In this post-GDPR world, internal auditors have an opportunity to take a role in continued GDPR compliance as it continues to evolve. Working with the CTO, DPO, or Chief Audit Executive, internal auditors can be the watchdogs of GDPR by testing the effectiveness of the measures in place and making recommendations if there are weaknesses or failures in the company’s GDPR compliance. With clear two-way communication between internal audit and the teams responsible for GDPR compliance, this approach can be the new standard going forward in 2019 and beyond.

2. Internal Audit’s Focus on Cybersecurity

2018 has been a breakthrough year for cybersecurity. While awareness and education on cybersecurity threats have grown, so has the number of headline-making breaches and attacks. In 2017, Accenture reported there was an average of 130 breaches per company, and in 2018 that number is expected to increase by 27 percent. Going into 2019, companies must be ready for large-scale attacks and breaches, not just from external threats, but from internal threats as well. I reported on Digital Guardian’s Data Insider blog that the biggest cybersecurity risk in 2019 will be internal threats. Unlike external attacks, internal attacks can go undetected for years as it’s difficult to distinguish who should have privileged access, not to mention that employees could easily cover up their actions.

Adding to the cybersecurity focus, the PCAOB, the organization that oversees the audits of public companies, reported in their Inspections Outlook for 2019that cybersecurity will be a key area of-focus for their inspection of audit firms’ reviews. They are looking to determine if “cyber risks and actual breaches pose risks of material misstatement to companies’ financial statements.” This increased scrutiny to cybersecurity measures also ties into the SEC’s findings of corporate phishing attacks, where employees of nine companies were tricked into sending large sums to bank accounts controlled by fraudsters. Over $100 million was wired to the criminals, most of which was not recovered. That’s even more reason to focus on the risk of cybersecurity attacks when implementing and testing access controls.
 
 3. Automation Impacting GRC

Automation has been another hot topic of 2018. From AI to bots, white-collar fields are getting their own industrial revolution with the onslaught of cutting-edge automation software, and GRC is no exception. By 2020, Gartner estimates that over 60 percent of organizations will utilize tools for Segregation of Duties (SoD) control monitoring, abandoning manual methods of SoD control monitoring. The PCAOB also reinforces the trend towards GRC automation in their Inspections Outlook for 2019. One key area of focus is software audit tools, citing that they will continue to monitor the use and development of an audit firm’s software audit tools.

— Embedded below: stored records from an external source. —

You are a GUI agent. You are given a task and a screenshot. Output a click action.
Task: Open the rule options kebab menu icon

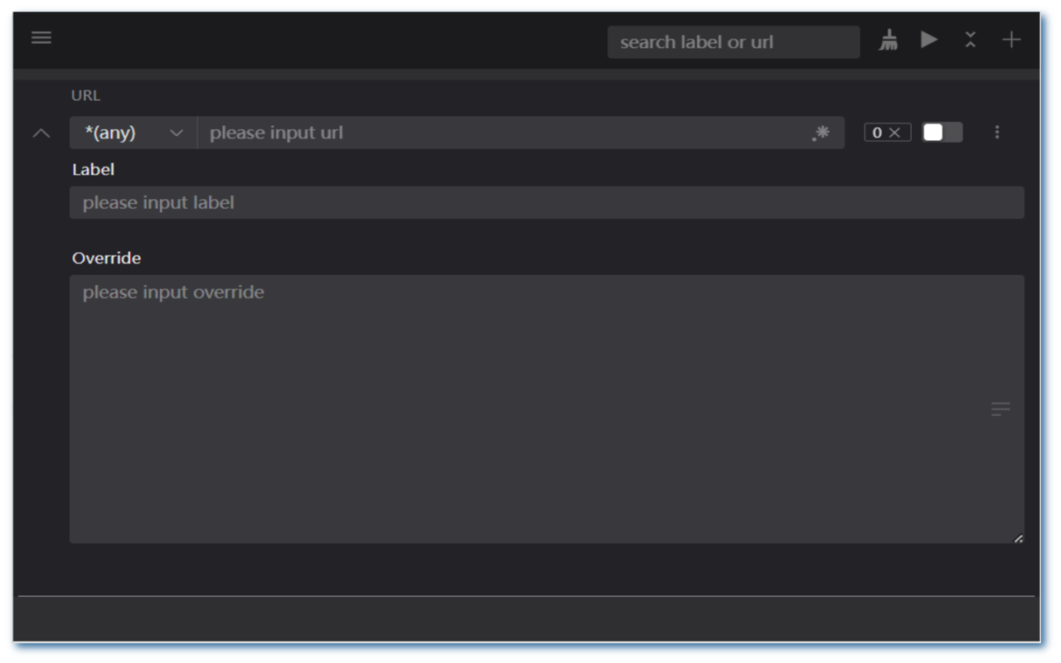(997, 132)
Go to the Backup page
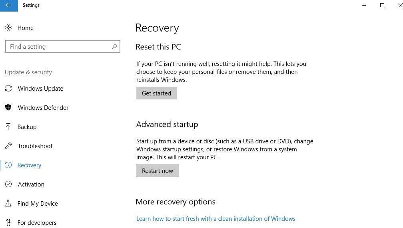This screenshot has height=228, width=403. pos(27,127)
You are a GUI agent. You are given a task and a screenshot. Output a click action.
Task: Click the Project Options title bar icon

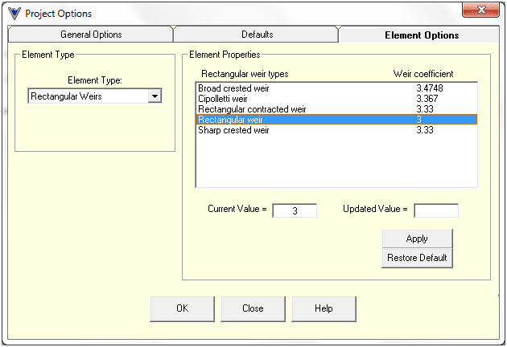(x=14, y=13)
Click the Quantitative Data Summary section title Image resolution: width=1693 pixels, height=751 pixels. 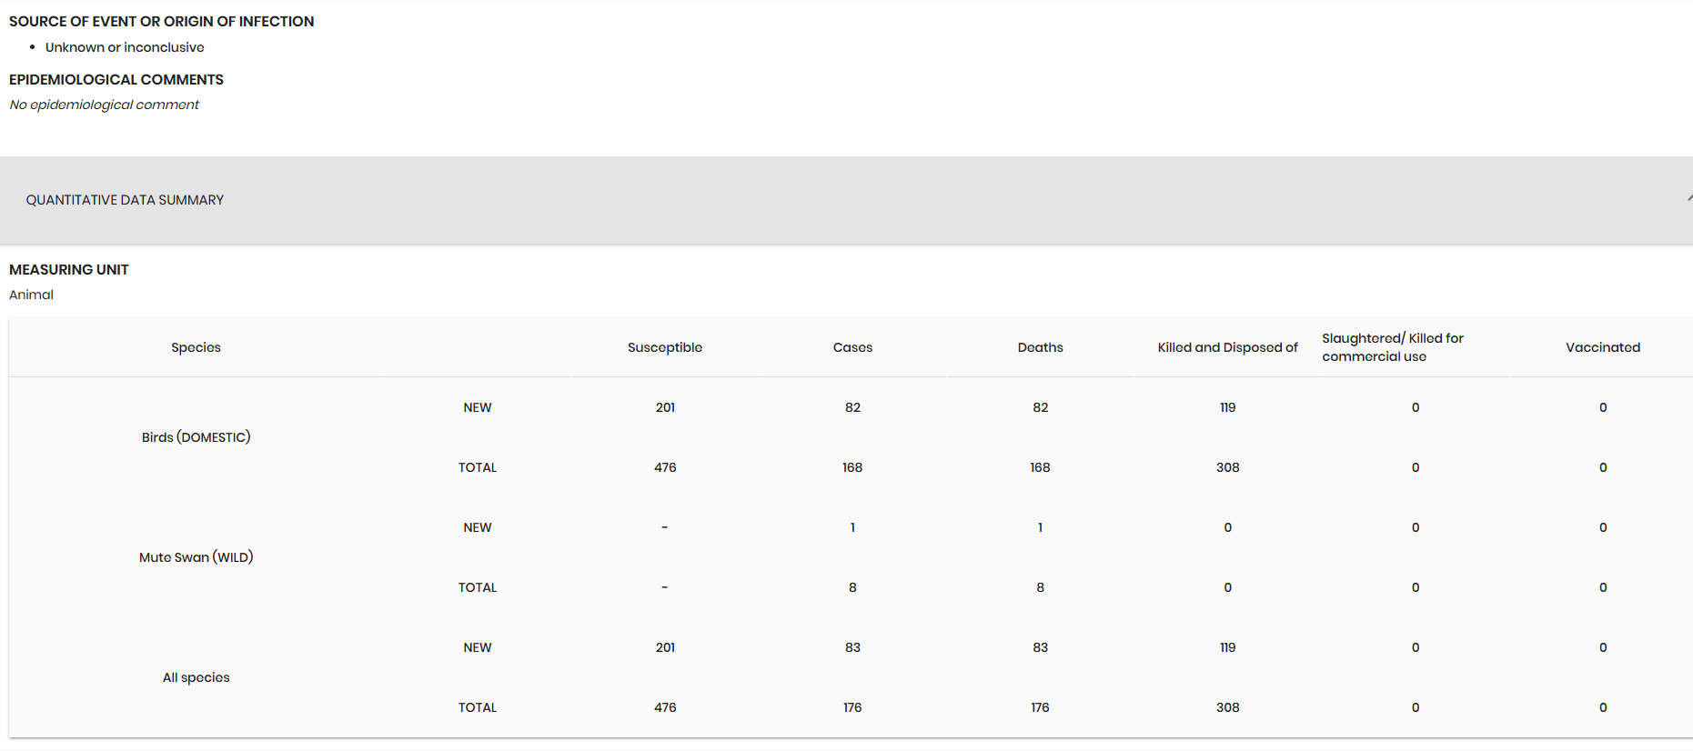coord(125,200)
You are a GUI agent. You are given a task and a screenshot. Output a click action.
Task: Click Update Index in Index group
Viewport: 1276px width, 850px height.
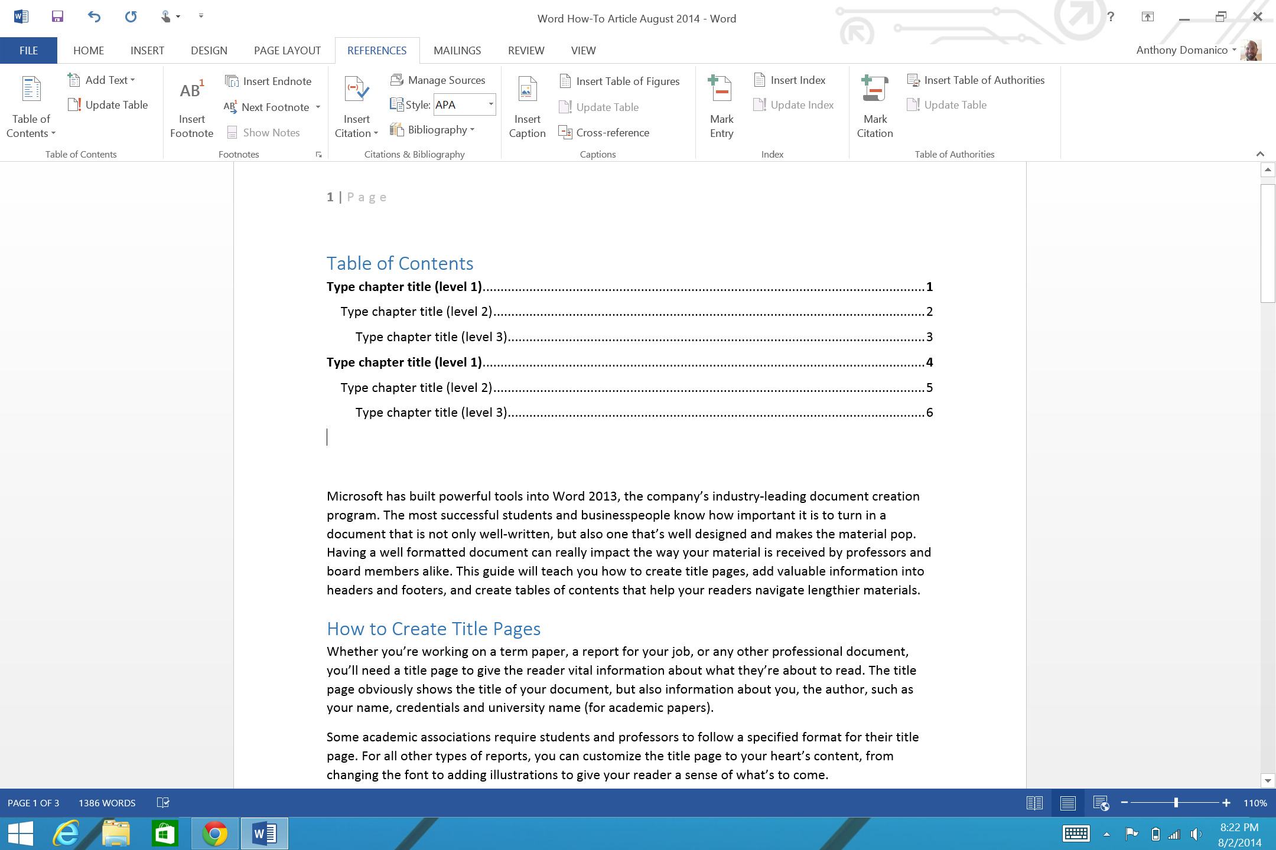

While the thought of automating GRC processes sounds daunting, the thought of not using automation is downright frightening. With cybersecurity becoming a larger threat, plus steep regulatory fines and an increase in personal accountability for executive management and audit committees, the cost of not automating GRC is much higher. Overall, automation tools save time and resources, and in many cases create more accuracies than might be possible with humans alone, who are prone to errors.

It may be overwhelming to consider these trends and their impacts on the organization, but organizations that don’t adapt soon will inevitably face an uphill battle as old technology becomes outdated and new data regulations emerge. These trends serve not as a crystal ball into the future, but rather a guide on what’s making waves right now in the GRC and internal audit landscape. Armed with the awareness of them and best practices, you’re better prepared in updating and refining your organization’s internal audit and GRC functions in 2019.